WHAT IS NEEDED
Could you restate word for word every line from the one containing "The width and height of the screenshot is (684, 1568)." to the end of the records, and nothing else?

--- START ---

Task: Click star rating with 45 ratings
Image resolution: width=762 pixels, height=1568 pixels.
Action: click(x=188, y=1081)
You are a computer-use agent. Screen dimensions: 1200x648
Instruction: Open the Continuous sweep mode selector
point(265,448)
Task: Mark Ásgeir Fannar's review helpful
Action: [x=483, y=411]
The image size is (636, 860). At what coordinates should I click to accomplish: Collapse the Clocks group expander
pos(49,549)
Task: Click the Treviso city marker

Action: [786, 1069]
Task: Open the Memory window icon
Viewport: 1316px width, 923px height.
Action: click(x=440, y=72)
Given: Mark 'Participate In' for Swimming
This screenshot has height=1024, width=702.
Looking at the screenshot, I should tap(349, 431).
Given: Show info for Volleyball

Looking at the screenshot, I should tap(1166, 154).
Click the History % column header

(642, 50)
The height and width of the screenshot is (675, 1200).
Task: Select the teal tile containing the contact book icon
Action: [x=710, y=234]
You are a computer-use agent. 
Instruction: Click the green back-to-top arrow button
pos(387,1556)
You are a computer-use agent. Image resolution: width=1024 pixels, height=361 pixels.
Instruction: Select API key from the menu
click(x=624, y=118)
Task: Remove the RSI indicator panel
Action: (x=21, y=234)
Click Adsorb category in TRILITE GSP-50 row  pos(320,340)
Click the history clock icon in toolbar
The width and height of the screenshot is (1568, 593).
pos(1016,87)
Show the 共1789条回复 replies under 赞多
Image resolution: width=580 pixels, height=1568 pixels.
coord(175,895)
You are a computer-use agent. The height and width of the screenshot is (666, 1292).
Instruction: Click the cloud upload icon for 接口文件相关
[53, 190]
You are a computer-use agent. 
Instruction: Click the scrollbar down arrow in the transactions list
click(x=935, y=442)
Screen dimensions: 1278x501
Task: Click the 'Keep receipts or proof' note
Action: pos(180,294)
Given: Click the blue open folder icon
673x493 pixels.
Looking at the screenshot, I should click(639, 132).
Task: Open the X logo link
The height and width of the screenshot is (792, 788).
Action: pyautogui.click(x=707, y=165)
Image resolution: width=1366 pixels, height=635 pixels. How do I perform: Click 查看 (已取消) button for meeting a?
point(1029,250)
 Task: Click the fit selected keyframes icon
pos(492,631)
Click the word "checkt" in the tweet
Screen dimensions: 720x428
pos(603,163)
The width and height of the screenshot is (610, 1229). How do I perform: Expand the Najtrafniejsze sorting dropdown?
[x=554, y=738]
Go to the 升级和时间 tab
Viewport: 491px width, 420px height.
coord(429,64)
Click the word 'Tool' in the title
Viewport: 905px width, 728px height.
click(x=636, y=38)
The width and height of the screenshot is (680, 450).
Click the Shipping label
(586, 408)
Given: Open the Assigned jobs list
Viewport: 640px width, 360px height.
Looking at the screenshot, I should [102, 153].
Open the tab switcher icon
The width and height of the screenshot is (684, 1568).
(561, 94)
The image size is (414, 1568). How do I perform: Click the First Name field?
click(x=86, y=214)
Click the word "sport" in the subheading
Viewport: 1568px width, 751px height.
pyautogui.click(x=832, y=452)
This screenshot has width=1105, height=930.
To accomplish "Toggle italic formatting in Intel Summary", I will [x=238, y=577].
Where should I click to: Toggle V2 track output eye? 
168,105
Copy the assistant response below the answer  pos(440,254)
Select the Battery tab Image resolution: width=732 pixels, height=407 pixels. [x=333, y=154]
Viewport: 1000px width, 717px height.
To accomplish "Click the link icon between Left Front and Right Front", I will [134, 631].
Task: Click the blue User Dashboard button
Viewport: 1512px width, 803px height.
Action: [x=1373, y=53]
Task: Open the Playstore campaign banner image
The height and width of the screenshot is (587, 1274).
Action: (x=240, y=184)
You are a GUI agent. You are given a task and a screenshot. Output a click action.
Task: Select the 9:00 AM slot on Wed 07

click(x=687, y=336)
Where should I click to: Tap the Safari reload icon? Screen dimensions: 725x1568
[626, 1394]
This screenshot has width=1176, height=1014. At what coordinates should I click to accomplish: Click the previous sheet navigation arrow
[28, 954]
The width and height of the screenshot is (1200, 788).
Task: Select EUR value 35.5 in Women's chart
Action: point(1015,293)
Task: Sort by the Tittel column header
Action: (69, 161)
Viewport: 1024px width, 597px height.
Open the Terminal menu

--- END ---

EXERCISE SOLUTION
The width and height of the screenshot is (684, 1568).
(561, 94)
The image size is (414, 1568). How do I perform: Click the First Name field?
click(x=86, y=214)
Click the word "sport" in the subheading
Viewport: 1568px width, 751px height.
pyautogui.click(x=832, y=452)
This screenshot has width=1105, height=930.
To accomplish "Toggle italic formatting in Intel Summary", I will [x=238, y=577].
Where should I click to: Toggle V2 track output eye? 
168,105
Copy the assistant response below the answer  pos(440,254)
Select the Battery tab Image resolution: width=732 pixels, height=407 pixels. [x=333, y=154]
Viewport: 1000px width, 717px height.
To accomplish "Click the link icon between Left Front and Right Front", I will [134, 631].
Task: Click the blue User Dashboard button
Viewport: 1512px width, 803px height.
Action: [x=1373, y=53]
Task: Open the Playstore campaign banner image
The height and width of the screenshot is (587, 1274).
Action: (x=240, y=184)
You are a GUI agent. You are given a task and a screenshot. Output a click action.
Task: Select the 9:00 AM slot on Wed 07

click(x=687, y=336)
Where should I click to: Tap the Safari reload icon? Screen dimensions: 725x1568
[626, 1394]
This screenshot has width=1176, height=1014. At what coordinates should I click to accomplish: Click the previous sheet navigation arrow
[28, 954]
The width and height of the screenshot is (1200, 788).
Task: Select EUR value 35.5 in Women's chart
Action: point(1015,293)
Task: Sort by the Tittel column header
Action: (69, 161)
Viewport: 1024px width, 597px height.
Open the Terminal menu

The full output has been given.